Flora is a wax sculpture of Roman goddess Flora by English sculptor Richard Cockle Lucas, currently located in the Bode Museum in Berlin.

==Provenance==
Wilhelm von Bode, the general manager of the Prussian Art Collections for the Berlin Museum, spotted the bust in a London gallery and purchased it for a few pounds for the Kaiser Friedrich Museum in 1909. Bode was convinced that the bust was by Leonardo da Vinci and the Berlin Museum authorities, and the German public, were delighted to have "snatched a great art treasure from under the very noses" of the British art world.

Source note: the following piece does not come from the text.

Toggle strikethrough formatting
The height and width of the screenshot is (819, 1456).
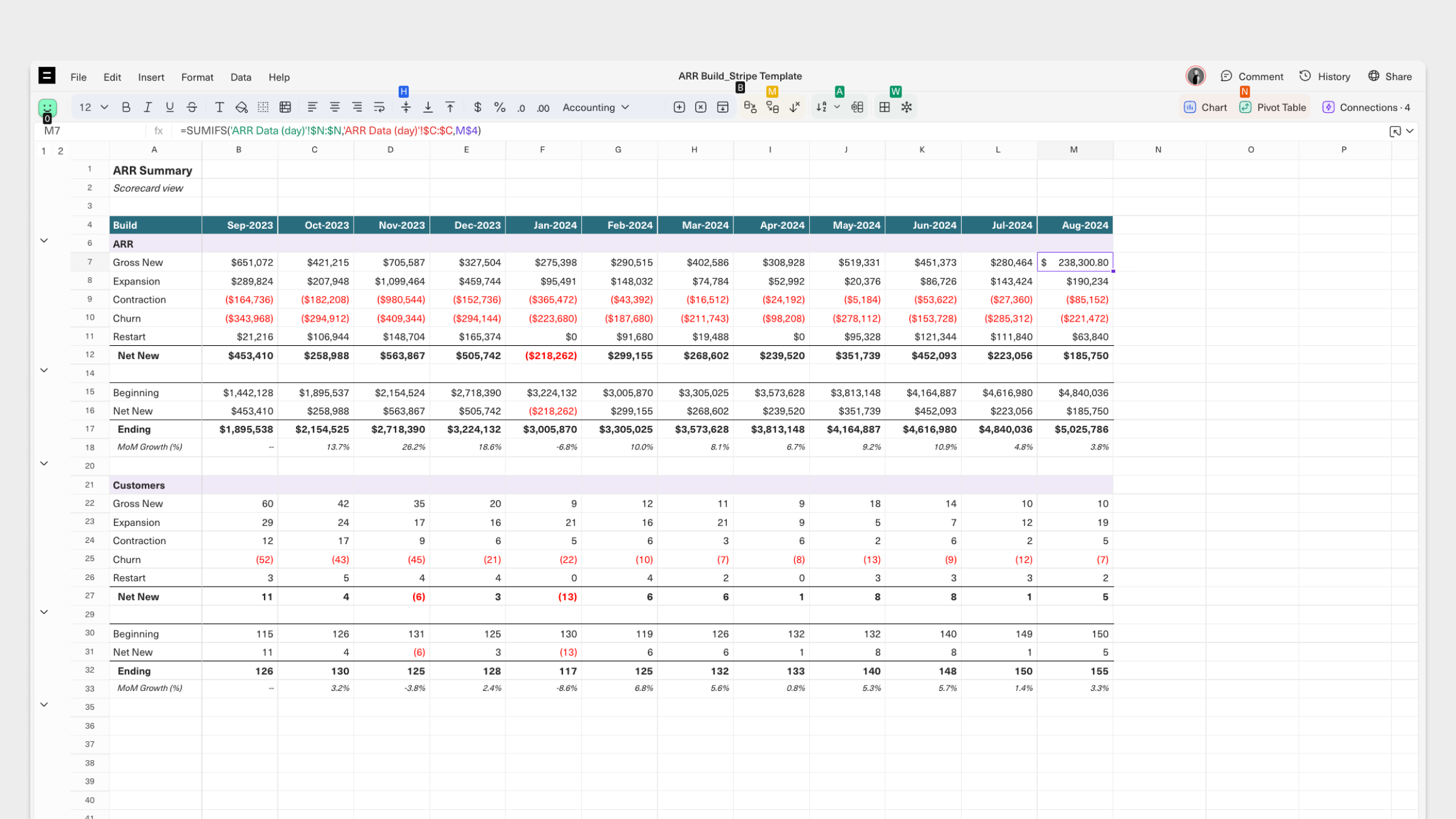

In 1910, it was revealed that the work may have actually been created by the English sculptor, Richard Cockle Lucas. Shortly after the purchase, The Times ran an article claiming that the bust was the work of Lucas, having been commissioned to produce it from a painting. Lucas's son, Albert, then came forward and swore under oath that the story was correct and that he had helped his father to make it. Albert was able to explain how the layers of wax had been built up from old candle ends; he also described how his father would stuff various debris, including newspapers, inside the bust. When the Berlin museum staff removed the base they found the debris, just as Albert had described it, including a letter dated in the 1840s.

Despite this evidence, Bode continued to claim that his original attribution was correct. To support this, he displayed the Flora bust among a selection of Lucas's lesser work – this exhibition rather backfired, however, as it showed that Lucas had been regularly making wax sculptures inspired by the great works of previous times.

In April 2021, the bust was dated using carbon-14, which confirmed that it was sculpted in the 19th century. The bust remains on display in what is now the Bode Museum labeled "England", "19th Century" with a question mark.